▸ **Instructions for the task**: From the entries below, reproduce exactly the line containing "Click the Труженик тыла medal badge", the line containing "Viewport: 328px width, 771px height.", and every line in between, with nothing added.

▸ **Data for this task**:
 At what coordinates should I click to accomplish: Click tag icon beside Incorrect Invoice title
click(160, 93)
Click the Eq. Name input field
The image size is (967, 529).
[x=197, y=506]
--
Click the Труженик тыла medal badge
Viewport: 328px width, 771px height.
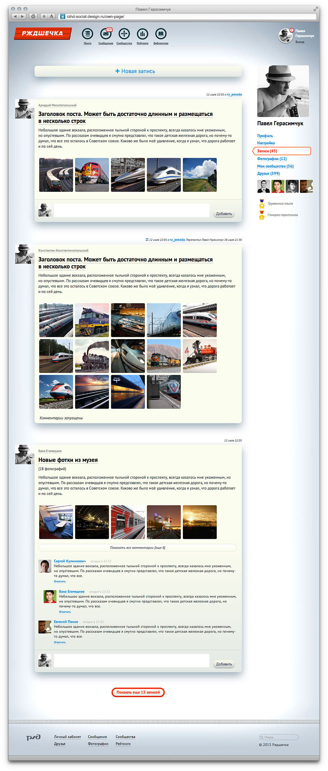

▸ **Written solution**:
Click the Труженик тыла medal badge
Viewport: 328px width, 771px height.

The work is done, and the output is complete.